#### Article ####

Tenant paying service charges – Tenant applying to leasehold valuation tribunal claiming charges were excessive – Whether tribunal having jurisdiction to determine whether service charges reasonably incurred irrespective of whether charges paid by tenant – Section 19(2A) of Landlord and Tenant Act 1985 – Judge finding tribunal having jurisdiction – Landlord’s appeal allowed

The appellant landlord was the owner of a block of flats known as Witley Court, Coram Street, London WC1. Many of the flats in the block were held under long leases. In June 1999, B, the lessee of flat 74 Witley Court, applied to the leasehold valuation tribunal under section 19(2A) of the Landlord and Tenant Act 1985, contending that the management fee in relation to major works projects carried out since 1989 had been excessive. The landlord had carried out major works in the years 1989, 1990, 1992 and 1999, and B had paid all services charges except those incurred in 1999. The issue arose whether the tribunal had jurisdiction to determine whether service charges had been reasonably incurred by the landlord, irrespective of whether those service charges had already been paid by B. The landlord contended that the tribunal’s jurisdiction was confined solely to service charges that had not yet been paid. It was submitted that the words in section 19(2A) “a service charge is alleged to be payable”, referred to a current dispute about service charges. The landlord also submitted that there were sound policy reasons for the tribunal’s jurisdiction being so limited. The tribunal ruled that it had jurisdiction, under section 19(2A) of the Act, to hear applications in relation to service charges that had been paid. The judge dismissed the landlord’s appeal. The landlord appealed.

Held: The appeal was allowed.

#### Provided material ####

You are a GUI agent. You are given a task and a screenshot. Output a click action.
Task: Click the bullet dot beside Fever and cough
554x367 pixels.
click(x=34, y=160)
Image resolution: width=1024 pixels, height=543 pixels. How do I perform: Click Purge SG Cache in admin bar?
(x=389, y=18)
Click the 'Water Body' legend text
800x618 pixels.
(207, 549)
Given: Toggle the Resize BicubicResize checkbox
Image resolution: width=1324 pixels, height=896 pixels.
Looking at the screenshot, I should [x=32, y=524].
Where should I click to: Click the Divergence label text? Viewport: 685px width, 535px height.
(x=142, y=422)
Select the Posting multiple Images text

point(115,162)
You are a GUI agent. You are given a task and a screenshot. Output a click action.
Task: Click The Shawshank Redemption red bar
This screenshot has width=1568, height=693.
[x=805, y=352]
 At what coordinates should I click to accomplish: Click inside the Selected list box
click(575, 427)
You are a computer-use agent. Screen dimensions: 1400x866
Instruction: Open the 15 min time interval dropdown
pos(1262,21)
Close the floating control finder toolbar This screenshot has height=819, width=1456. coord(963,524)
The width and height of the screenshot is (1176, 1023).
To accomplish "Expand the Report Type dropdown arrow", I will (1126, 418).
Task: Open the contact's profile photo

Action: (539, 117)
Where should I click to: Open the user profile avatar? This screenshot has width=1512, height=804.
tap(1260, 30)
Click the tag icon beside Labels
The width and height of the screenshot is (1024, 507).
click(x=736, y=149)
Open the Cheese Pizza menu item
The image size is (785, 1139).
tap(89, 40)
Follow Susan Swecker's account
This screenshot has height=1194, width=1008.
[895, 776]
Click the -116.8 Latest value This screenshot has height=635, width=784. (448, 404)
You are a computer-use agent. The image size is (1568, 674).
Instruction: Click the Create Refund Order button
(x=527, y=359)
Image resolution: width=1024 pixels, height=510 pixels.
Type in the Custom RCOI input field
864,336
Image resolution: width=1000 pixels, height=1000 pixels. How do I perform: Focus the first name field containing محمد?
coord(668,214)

####

**Exercise task**
According to the case summary, in which years did the landlord carry out major works? The lines have no connection to the case summary.

**Exercise answer**
1989, 1990, 1992 and 1999.